英国脑科学领域
In the UK, families, educators, and government officials are in an uproar about the effects of a new algorithm for scoring “A-levels,” the advanced level qualifications used to evaluate students’ knowledge of specific subjects in preparation for university study.
在英国,家庭,教育工作者和政府官员对一种新的“ A-levels ”评分算法的效果感到震惊,“ A-levels ”是用于评估学生对特定科目的知识以准备大学学习的高级证书。
A-level courses usually culminate with exams conducted in testing centers. Because of COVID-19, this year’s exams were canceled.

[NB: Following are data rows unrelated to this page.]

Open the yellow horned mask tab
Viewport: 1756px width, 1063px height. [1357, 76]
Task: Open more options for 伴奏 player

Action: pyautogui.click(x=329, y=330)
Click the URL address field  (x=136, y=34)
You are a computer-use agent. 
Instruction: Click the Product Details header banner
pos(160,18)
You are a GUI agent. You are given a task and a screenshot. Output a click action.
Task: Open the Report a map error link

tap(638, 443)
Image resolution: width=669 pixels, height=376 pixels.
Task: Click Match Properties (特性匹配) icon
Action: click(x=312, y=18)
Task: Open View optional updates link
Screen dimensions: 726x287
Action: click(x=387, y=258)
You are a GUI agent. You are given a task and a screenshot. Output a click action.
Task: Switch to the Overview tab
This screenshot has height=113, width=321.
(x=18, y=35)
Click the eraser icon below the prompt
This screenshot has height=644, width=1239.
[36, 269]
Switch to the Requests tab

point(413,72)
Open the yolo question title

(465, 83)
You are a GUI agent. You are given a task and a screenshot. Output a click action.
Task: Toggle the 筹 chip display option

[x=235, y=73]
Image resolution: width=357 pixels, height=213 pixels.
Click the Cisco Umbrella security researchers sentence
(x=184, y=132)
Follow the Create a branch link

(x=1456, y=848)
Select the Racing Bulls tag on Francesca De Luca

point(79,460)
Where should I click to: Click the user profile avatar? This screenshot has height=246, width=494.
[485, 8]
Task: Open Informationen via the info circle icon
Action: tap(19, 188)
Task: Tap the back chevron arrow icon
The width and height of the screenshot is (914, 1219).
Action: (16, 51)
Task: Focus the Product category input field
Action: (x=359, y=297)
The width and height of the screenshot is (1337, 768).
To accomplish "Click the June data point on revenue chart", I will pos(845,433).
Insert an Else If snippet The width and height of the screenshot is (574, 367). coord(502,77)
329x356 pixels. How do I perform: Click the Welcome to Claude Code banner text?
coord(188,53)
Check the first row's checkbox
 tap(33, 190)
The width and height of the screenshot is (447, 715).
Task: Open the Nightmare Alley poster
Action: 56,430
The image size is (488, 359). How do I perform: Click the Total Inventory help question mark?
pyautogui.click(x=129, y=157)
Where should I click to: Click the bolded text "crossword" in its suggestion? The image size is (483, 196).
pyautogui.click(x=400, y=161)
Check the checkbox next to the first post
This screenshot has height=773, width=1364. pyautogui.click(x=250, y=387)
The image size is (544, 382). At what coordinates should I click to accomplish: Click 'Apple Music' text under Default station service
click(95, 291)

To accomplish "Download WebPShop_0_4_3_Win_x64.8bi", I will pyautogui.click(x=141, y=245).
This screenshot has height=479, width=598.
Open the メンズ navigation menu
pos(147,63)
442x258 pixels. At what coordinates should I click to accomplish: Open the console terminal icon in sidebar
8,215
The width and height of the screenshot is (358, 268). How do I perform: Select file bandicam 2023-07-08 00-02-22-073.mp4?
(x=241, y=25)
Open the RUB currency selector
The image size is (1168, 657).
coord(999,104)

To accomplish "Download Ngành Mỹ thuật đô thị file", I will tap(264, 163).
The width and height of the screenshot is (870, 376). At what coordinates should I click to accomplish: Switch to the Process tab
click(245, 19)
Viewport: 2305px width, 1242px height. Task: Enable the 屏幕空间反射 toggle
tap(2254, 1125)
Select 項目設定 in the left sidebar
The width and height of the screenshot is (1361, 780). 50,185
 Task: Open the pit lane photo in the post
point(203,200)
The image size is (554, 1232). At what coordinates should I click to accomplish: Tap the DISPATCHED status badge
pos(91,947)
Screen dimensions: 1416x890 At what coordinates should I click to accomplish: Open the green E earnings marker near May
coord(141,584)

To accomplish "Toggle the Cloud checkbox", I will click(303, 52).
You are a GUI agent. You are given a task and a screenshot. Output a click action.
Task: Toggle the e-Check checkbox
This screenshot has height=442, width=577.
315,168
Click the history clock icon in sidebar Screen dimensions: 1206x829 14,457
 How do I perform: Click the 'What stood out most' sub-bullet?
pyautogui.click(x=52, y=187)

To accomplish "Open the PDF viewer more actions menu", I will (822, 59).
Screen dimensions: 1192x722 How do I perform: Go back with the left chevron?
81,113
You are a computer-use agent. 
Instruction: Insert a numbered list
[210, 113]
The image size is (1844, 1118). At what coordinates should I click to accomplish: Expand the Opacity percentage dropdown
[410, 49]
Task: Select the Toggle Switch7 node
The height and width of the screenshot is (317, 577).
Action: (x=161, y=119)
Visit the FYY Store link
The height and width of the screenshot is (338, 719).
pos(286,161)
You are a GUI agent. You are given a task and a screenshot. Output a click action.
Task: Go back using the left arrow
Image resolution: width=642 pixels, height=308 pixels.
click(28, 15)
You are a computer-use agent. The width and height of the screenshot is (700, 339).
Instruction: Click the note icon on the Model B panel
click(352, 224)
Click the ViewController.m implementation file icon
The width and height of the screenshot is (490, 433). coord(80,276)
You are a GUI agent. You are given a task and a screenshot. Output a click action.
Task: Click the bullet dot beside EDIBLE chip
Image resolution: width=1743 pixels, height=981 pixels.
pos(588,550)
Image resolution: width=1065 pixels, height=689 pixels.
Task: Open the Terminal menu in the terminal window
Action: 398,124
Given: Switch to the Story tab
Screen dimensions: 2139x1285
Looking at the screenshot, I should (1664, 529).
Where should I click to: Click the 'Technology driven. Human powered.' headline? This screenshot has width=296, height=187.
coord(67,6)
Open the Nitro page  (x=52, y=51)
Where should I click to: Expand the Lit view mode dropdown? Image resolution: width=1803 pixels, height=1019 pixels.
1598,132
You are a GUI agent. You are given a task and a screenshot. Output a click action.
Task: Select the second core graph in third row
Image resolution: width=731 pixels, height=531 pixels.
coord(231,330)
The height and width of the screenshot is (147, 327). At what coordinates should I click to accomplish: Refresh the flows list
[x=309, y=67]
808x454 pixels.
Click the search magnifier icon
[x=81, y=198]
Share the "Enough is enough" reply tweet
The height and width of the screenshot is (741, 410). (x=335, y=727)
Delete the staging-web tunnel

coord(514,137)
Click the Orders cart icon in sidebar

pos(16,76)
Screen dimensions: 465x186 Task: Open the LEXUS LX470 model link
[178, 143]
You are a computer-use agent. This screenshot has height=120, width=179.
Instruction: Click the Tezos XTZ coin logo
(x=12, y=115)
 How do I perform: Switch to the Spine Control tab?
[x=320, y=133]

In lieu of those exams and their decisive scores, Ofqual, the government agency responsible for scoring students’ work in A-level classes, opted to use a new algorithm to grade students’ work by applying statistical models of school performance from earlier years. Teachers had already graded the students’ work as part of their coursework, but the algorithm overrode those grades, dropping final scores a full letter for 36% of entries and two full letters for 3% of entries. For thousands of students, A’s became B’s, B’s became C’s, and in a few cases, B’s became D’s. Some students failed their classes, because the algorithm determined that some students must fail. Meanwhile, 5% of well-off students attending private schools saw their scores increase.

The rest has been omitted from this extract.